Some undefined space of time before that, while Erika is still killing to get the amulet and the other women are waiting around in Rome, graverobbers have found the crypt of Waldemar. Clearly, a silver cross is too much of a temptation not to steal it for them, even if it is sticking in a corpse's chest, and so the wolfman lives and (oh so tragically, if "tragic" means "without ever doing anything to avoid it") kills again. Together with supposed witch Mircalla (Beatriz Elorrieta) he off-screen-rescues from angry villagers, Wally moves into an abandoned castle close by the ruins and the system of crypts and underground tunnels where Elizabeth is buried, seemingly planning to wait around until a woman comes around who will love him enough to sacrifice herself to kill him.

When the trio of scientists arrives in the area, it fastly becomes clear that Karin is exactly the woman Waldemar has been looking for, but before they can commit double suicide, there are a few other problems for the couple to solve, for Erika manages to bring Bathory back to unlife as a vampire with a taste for creating other female vampires and ambitions for world and wolfman domination. Obviously, there's a wolfman versus vampire women throw-down standing between our heroes and their preferred end.

Even though I still have my problems with various elements of Paul Naschy's creative persona, my fastly growing experience with his body of work has shown the man to be the sort of artist capable and willing to learn from his mistakes, try new things even in the context of a long-running series like the Daninsky films, and improve his weak spots with every film he makes. To my eyes, this sort of passion for improving on previous efforts instead of coasting on their successes deserves much respect.

In El Retorno's case, Naschy is taking the improving pretty far, for the film is a re-working of the man's earlier Noche De Walpurgis, with many of the old film's problems removed and additions made that make the film much more dramatically involved and less random in its feel and structure. Even those of Naschy's weaknesses as a scriptwriter that reappear like bad pennies - namely a tendency to tell in stiffly expository dialogue scenes what he really should be showing - are comparatively reigned in and even make a certain amount of sense this time around. In El Retorno, Naschy isn't showing certain things because they may be important for the plot but are just not very interesting to watch, or are, like the process of Waldemar and Karin falling in love with each other, supposedly so natural - we are talking about the perfect male specimen here, after all - that there's just no need to dwell on them.

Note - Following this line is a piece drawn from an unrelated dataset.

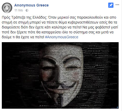Visit the Anonymous Greece page name link
Image resolution: width=122 pixels, height=111 pixels.
click(x=31, y=5)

Transitions are left out completely, unless they involve skimpily clad vampire women returning into their graves (priorities, you know), which surprisingly does wonders to tighten the film's pacing as well as helps produce the dream-like mood continental European horror in the early 80s had often already lost.

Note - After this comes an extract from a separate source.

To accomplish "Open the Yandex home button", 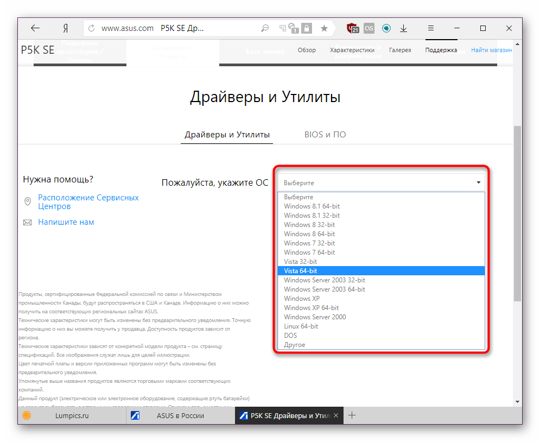I will tap(65, 28).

For El Retorno, Naschy has also entered the director's chair, and instead of ending in a megalomaniac clusterfuck, this actually results in a Daninsky film that for once feels like a whole, losing the messiness I now suspect to be a result of directors and scriptwriter/lead actor of the other films in the series not seeing eye to eye about what they were trying to achieve. The price for this new-won unity of purpose is the loss of the batshit craziness I've learned to associate with Naschy, but Naschy the director replaces craziness with oodles of gothic mood and some very supernatural and weird (capital w version) feeling vampire women who very convincingly move from the seductive to the animalistic and back again, like they move from otherworldly gliding to predatory leaps. Julia Saly (who did work quite a bit with Naschy), Silvia Aguilar and Beatriz Elorrieta are properly great as the vampires, too, adding a distance and a sense for melodrama and some pretty fantastic screeching noises to their roles and making the perfect foil for Naschy's by now excellent wolfman and Azucena Hernández' sometimes feisty, sometimes whimpering (always doomed) heroine.

In Retorno, Naschy manages to unite his two main interests of his work - the comic book/pulp stylings and the more atmospheric parts inspired by Universal and Hammer horror - until they become something all his own. Turns out I don't miss the craziness of many of his other films at all in this case.